3.1.2. Tal prédio adveio à titularidade e posse por aquisição da requerente mulher:
- ½ por sucessão “mortis causa” de sua mãe Luzia dos Santos, conforme partilhas realizadas em 18/02/1993, mediante escritura pública lavrada no Cartório Notarial de Ansião, a fls. 6, do livro n.° 317-A.
- ½ por doação do pai da requerente, Manuel das Neves, em escritura celebrada no dia 28/08/95, no Cartório Notarial de Soure, a fls. 51, do livro n.° 99-E.
3.1.3. O prédio identificado em 3.1.1. havia sido adquirido em 12/07/73, pelos transmitentes: ao Manuel das Neves Júnior e mulher, Luzia dos Santos, seus anteriores proprietários, já – há muito – falecidos, conforme escritura lavrada no Cartório Notarial de Ansião a fls. 35 v. do livro de notas B-72.
3.1.4. Os pais da requerente mulher, em suas vidas e durante mais de 30 anos consecutivos, sempre possuíram todo o mencionado prédio.
3.1.5. Desde a doação efectuada em 28/08/48, eles e só eles o agricultaram e exploraram.
3.1.6. Sempre cavaram, plantaram, semearam, sacharam e colheram culturas tradicionais como milho, trigo, aveia, batata, couves, bem assim como vinha e árvores de fruto.
3.1.7. Todos os actos materiais foram praticados dia após dia, à luz do dia e sempre que necessário.
3.1.8. Sem interrupção temporal, oposição ou intromissão de quem quer que fosse.
3.1.9. Na convicção de assim exercerem um direito próprio pleno e singular de propriedade.

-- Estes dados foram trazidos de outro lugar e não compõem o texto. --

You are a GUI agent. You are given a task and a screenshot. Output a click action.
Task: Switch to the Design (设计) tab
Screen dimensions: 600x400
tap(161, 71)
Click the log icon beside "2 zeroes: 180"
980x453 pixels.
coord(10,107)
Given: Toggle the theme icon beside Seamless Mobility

3.1.10. Tal prática, com as características acima descritas, havia sido exercida e mantida pela doadora, Luzia Lopes e marido, José Lopes Pedreiro, por si durante mais de 40 anos consecutivos, contados imediatamente, antes da doação.
3.1.11. E a mesma prática, com as mesmas características, foi continuada pelos ora requerentes, a partir de 1993 em metade e, a seguir à doação do pai, de 28/08/95 por si a na totalidade pelos requerentes.

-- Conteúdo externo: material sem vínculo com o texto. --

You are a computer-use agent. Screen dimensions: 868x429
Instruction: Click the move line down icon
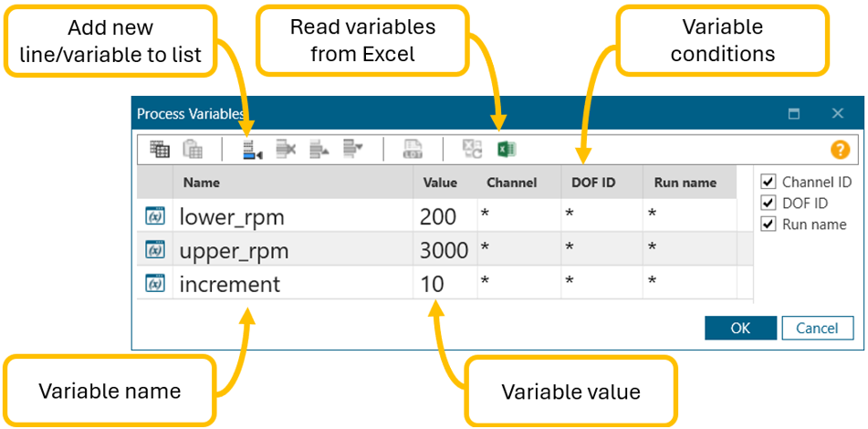click(x=352, y=150)
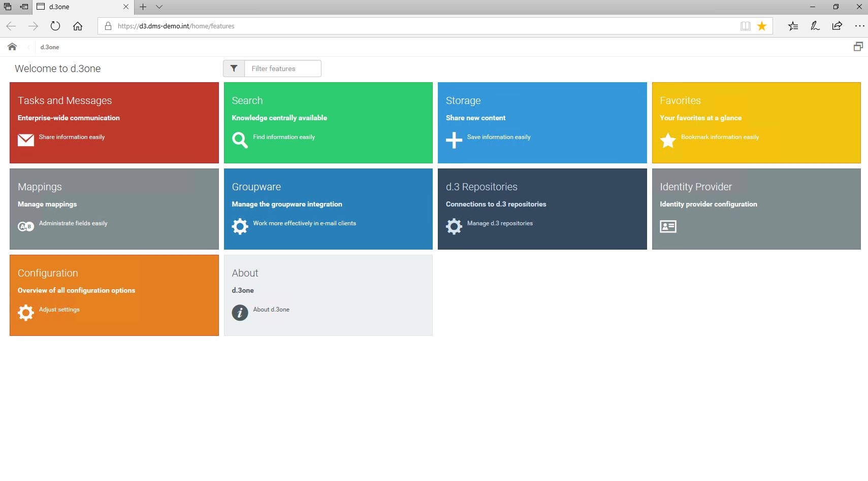Click the info icon in About tile

point(240,313)
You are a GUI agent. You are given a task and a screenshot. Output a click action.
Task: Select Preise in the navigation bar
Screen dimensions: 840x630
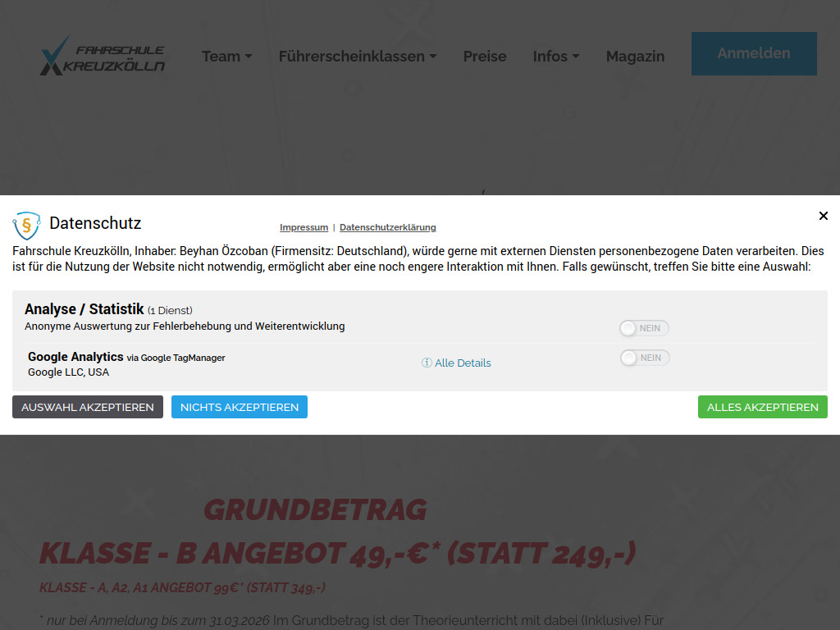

3.1.12. O prédio referido em 3.1.1. sempre foi servido, pelo seu lado poente/sul, por uma faixa de terreno com cerca de 30 metros de comprimento e cerca de 3 metros de largura, seguida de uma vala com cerca de 50 cm de fundo.

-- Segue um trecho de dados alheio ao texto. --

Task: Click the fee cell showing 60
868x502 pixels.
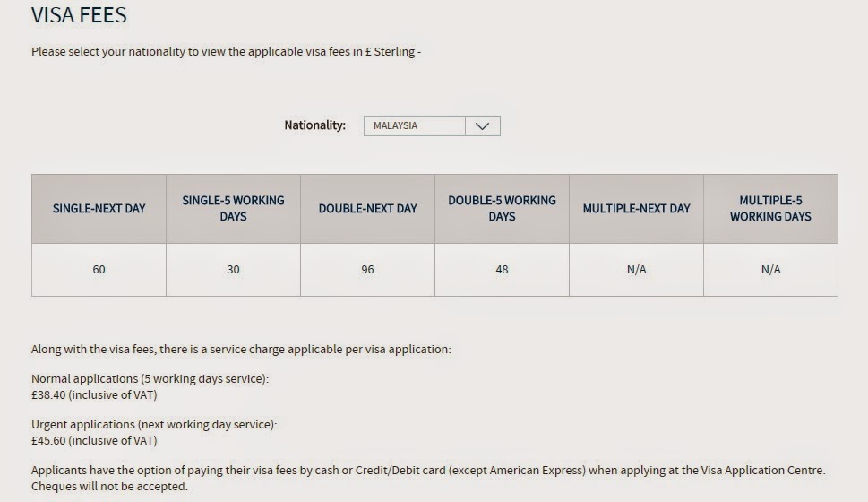Action: pyautogui.click(x=99, y=270)

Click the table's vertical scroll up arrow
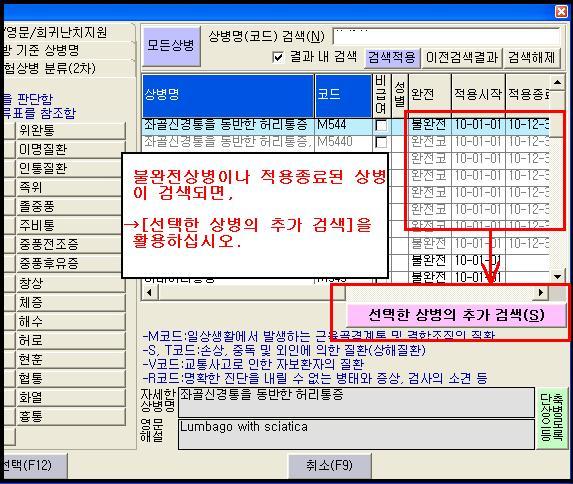pos(557,82)
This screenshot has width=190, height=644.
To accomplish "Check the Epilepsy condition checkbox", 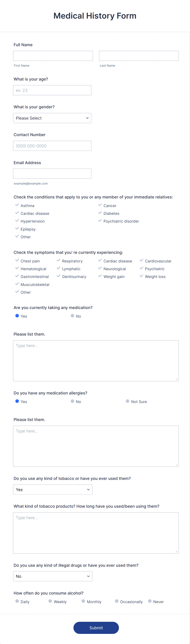I will point(17,228).
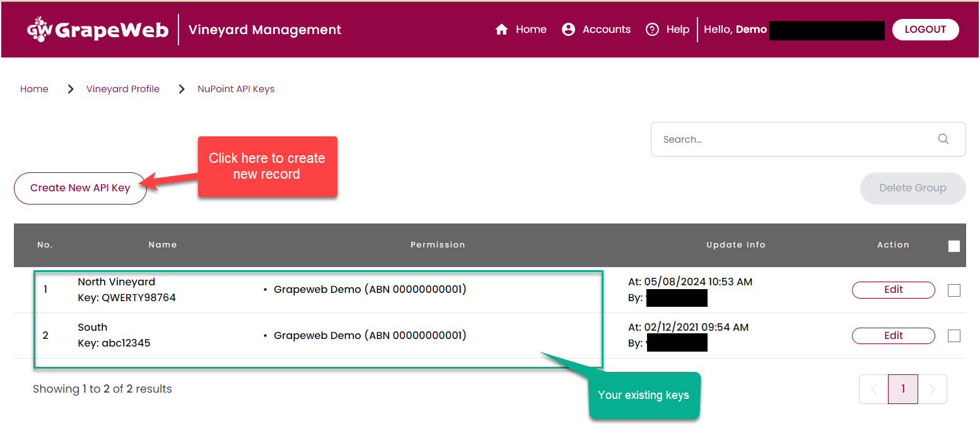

3.1.13. Designadamente aquando das passagens no trânsito e acesso, para e do mesmo prédio, a pé, com animais, veículos de tracção animal e, mais tarde, com tractores e máquinas ceifeiras debulhadoras, sempre se serviu desta faixa de terreno.
3.1.14. Na mesma sempre foram notados trilhos e marcas dos rodados, das continuadas e sucessivas passagens, em toda a sua extensão e profundidade.
3.1.15. Encontrando-se o piso liso, a terra calcada, endurecida e situada a um nível ligeiramente mais baixo do que o prédio dos requerentes.
3.1.16. Os requerentes e antepossuidores do prédio identificado em 3.1.1. sempre usaram e dispuseram da mesma faixa de terreno ao longo daqueles anos, sempre e quando necessário o desejassem para ir e vir do dito prédio rústico.
3.1.17. Com a convicção de terem o direito de passagem em proveito e benefício do seu prédio.
3.1.18. A referida faixa de terreno sempre esteve livre e disponível em todo o seu leito e percurso.
3.1.19. No início do ano de 2004 os requeridos começaram gradualmente a ocupar a faixa de terreno com silos, gruas, baldes, ferros, blocos de betão, objectos que se encontram dispostos ao longo da mesma.
3.1.20. Tais objectos ocupam a faixa de terreno em todo o seu comprimento e metade da sua largura.
3.1.21. Sem o consentimento dos requerentes.
3.1.22. Não se conseguem remover ou deslocar tais objectos, dado o seu peso de várias centenas de quilogramas.
3.1.23. Não podem os requerentes passar com um tractor e atrelado maior, nem com qualquer ceifeira ou debulhadora.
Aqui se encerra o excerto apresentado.